TEXTO EXTRAÍDO
^^^^

# Laminadora solo funciona con calor



## romeoqwerty (Feb 16, 2015)

Hola
en nuestra empresa tenemos una laminadora a la que tenemos que proporcionar calor o tocar un microprocesador (cuadrado) para que funcione bien, creemos que el problema es de mala conductividad en esta pieza, nuestra duda es la siguiente

¿como podemos mejorar la conductividad de un micro como este?
¿hay algún componente que al estar estropeado mejore su funcionamiento con calor?


----------



## DOSMETROS (Feb 16, 2015)

Ummmmm , los componentes que "mejoran" temporalmente con calor son los capacitores electrolíticos ¿ No será que al calentar el micro también reciben calor ?

Otra posibilidad es que esté algo desoldado o alguna pista cortada y que al calentar se dilate , se curve y haga contacto . . .


----------



## Lamas (Feb 16, 2015)

Podes subir una foto del lado de las soldaduras?  En una ocasion me toco desarmar un equipo que costaba US$ 95,000 ya que el proveedor no se animaba a hacerlo.  Curiosamente una pata de uno de los integrados, estaba doblada, de modo que aun hacia contacto, pero con el tiempo solo pasabas cerca del equipo y con una pequeña vibracion se venia abajo.  Me llevo una semana de trabajo desarmarlo y volver a armarlo. Lo malo es que era de la oficina y lo hice en tiempo de labores, de modo que solo me quedo la satisfaccion de haberlo logrado.

^^^^

MATERIAL PROPORCIONADO
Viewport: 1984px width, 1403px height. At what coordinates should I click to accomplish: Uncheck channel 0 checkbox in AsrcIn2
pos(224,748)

^^^^

TAREAS ESCRITAS
#1 ¿Puedes transcribir sin cambios el fragmento del hilo sobre la laminadora que comienza con las palabras que contienen "# Laminadora solo" y termina con "micro como este?"?
#2 ¿Qué nombres de usuario firman los mensajes del hilo sobre la laminadora? Enuméralos todos.
#3 ¿Puedes prolongar el hilo sobre la laminadora a partir de donde acaba?
El material va aparte del hilo sobre la laminadora.

RESULTADOS FINALES
#1
# Laminadora solo funciona con calor



## romeoqwerty (Feb 16, 2015)

Hola
en nuestra empresa tenemos una laminadora a la que tenemos que proporcionar calor o tocar un microprocesador (cuadrado) para que funcione bien, creemos que el problema es de mala conductividad en esta pieza, nuestra duda es la siguiente

¿como podemos mejorar la conductividad de un micro como este?

#2 romeoqwerty, DOSMETROS, Lamas

#3
----------



## Fogonazo (Feb 16, 2015)

Ya que arranca al darle calor esto puede ser una herramienta de diagnóstico.

Trata de identificar la zona donde al aplicarle calor funciona, es decir *NO* apliques calor de forma indiscriminada sino por sectores.


----------



## DOSMETROS (Feb 16, 2015)

Claro , probar de calentar el micro unos instantes con la punta del soldador . . .  cómo para descartar


----------



## Fogonazo (Feb 16, 2015)

El oscilador (Cristal) puede llegar a hacer esas cosas "Raras"


----------



## fen2006 (Feb 16, 2015)

repasa las soldaduras del procesador cuadrado que tocas y alrededor


----------



## romeoqwerty (Feb 17, 2015)

Gracias a todos cambiare capacitadores y el oscilador a ver que pasa


----------



## Fogonazo (Feb 17, 2015)

Antes de cambiar intenta esto:



Fogonazo dijo:


> . . . Trata de identificar la zona donde al aplicarle calor funciona, es decir *NO* apliques calor de forma indiscriminada sino por sectores.


----------



## romeoqwerty (Feb 20, 2015)

Buenas
He estado trasteando con la placa y he descubierto dos cosas básicas con vuestros comentarios 1° da igual donde presione la placa no a de ser en en micro cuadrado para que funcione mejor, 2° cuando caliento la placa en exceso también funciona mal 
La única respuesta que he observado dando calor a componentes por separado es en el condensador grande de la izquierda del todo, me surgió la duda de que función puede tener el cristal en esta placa
Seguiré revisando pistas y soldaduras
Un saludo


----------



## Fogonazo (Feb 20, 2015)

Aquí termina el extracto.